Data in this exercise
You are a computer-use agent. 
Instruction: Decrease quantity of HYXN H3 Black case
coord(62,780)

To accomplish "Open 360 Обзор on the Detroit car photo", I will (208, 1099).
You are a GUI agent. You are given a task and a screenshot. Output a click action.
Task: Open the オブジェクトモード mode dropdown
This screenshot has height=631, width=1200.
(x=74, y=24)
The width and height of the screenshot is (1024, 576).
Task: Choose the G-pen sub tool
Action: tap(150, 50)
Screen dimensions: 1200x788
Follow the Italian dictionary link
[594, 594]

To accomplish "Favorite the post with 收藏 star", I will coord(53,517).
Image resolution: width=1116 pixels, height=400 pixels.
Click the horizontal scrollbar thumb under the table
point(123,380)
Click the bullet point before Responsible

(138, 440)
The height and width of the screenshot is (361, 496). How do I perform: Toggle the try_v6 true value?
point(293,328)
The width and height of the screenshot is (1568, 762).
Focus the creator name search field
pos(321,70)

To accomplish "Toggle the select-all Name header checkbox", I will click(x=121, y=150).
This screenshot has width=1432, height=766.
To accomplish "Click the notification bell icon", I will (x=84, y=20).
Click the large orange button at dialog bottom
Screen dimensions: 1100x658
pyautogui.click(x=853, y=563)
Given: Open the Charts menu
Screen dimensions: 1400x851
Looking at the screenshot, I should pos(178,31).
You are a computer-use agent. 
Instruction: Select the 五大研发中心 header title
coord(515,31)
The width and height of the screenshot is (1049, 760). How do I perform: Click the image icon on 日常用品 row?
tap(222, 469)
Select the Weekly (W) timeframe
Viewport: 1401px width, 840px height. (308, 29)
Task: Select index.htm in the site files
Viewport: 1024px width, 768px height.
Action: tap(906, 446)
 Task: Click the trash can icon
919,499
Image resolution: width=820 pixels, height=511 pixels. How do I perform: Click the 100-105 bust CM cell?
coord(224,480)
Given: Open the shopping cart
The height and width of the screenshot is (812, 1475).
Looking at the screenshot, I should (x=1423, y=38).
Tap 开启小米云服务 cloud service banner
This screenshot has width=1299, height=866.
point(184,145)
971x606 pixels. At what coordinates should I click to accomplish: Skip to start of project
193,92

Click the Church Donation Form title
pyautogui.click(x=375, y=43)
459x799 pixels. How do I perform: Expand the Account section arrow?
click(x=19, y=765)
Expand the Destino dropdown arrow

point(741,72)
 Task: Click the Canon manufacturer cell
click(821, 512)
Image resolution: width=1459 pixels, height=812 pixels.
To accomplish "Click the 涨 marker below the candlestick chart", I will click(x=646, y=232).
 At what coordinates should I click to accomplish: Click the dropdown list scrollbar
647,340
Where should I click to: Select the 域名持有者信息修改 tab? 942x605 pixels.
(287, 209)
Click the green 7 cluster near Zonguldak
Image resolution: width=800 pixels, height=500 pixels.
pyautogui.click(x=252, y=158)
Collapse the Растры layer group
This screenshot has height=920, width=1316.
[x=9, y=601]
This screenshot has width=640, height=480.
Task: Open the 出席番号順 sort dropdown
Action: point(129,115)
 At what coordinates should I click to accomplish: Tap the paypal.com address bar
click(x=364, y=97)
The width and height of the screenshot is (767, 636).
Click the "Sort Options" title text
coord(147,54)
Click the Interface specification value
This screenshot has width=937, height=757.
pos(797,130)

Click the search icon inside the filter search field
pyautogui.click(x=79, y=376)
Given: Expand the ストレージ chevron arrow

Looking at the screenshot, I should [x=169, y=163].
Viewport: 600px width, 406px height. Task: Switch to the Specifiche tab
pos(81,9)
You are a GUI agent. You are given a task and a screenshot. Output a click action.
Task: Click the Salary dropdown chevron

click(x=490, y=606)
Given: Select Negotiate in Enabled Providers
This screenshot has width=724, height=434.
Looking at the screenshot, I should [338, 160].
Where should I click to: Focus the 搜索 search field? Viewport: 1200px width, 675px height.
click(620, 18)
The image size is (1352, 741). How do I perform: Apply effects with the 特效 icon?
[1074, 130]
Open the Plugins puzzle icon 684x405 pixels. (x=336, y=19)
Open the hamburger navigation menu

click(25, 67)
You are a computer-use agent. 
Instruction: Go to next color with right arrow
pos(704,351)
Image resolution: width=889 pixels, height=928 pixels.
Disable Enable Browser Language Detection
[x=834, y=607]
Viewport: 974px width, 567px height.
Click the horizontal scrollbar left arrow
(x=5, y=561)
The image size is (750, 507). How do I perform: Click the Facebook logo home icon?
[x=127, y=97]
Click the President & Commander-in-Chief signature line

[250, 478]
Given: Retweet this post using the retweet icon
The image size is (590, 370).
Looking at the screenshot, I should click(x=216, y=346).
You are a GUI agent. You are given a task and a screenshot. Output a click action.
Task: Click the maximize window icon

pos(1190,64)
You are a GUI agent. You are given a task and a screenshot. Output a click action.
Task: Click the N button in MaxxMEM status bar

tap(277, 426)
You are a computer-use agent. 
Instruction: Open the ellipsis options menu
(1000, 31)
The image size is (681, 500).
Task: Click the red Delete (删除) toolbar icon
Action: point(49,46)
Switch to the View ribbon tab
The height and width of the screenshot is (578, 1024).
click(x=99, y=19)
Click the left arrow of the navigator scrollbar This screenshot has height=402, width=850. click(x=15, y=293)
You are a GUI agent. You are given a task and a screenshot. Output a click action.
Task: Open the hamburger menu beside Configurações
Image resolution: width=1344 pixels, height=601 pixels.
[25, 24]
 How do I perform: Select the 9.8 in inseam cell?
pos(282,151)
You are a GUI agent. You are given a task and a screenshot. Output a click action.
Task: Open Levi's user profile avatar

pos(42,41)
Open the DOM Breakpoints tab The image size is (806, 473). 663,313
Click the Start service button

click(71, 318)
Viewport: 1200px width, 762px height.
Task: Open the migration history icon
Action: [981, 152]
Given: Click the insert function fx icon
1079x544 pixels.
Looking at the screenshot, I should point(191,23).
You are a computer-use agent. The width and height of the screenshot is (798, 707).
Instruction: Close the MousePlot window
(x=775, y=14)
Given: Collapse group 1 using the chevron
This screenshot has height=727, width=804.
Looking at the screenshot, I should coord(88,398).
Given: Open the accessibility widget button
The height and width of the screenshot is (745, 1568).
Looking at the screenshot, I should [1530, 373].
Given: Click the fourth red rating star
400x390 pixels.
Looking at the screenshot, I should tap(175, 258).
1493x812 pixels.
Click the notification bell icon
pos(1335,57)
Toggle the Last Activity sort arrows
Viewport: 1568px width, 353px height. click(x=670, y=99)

Activity
Going through the entries above, count the lines that include "using" and state only the result.

Task solution
2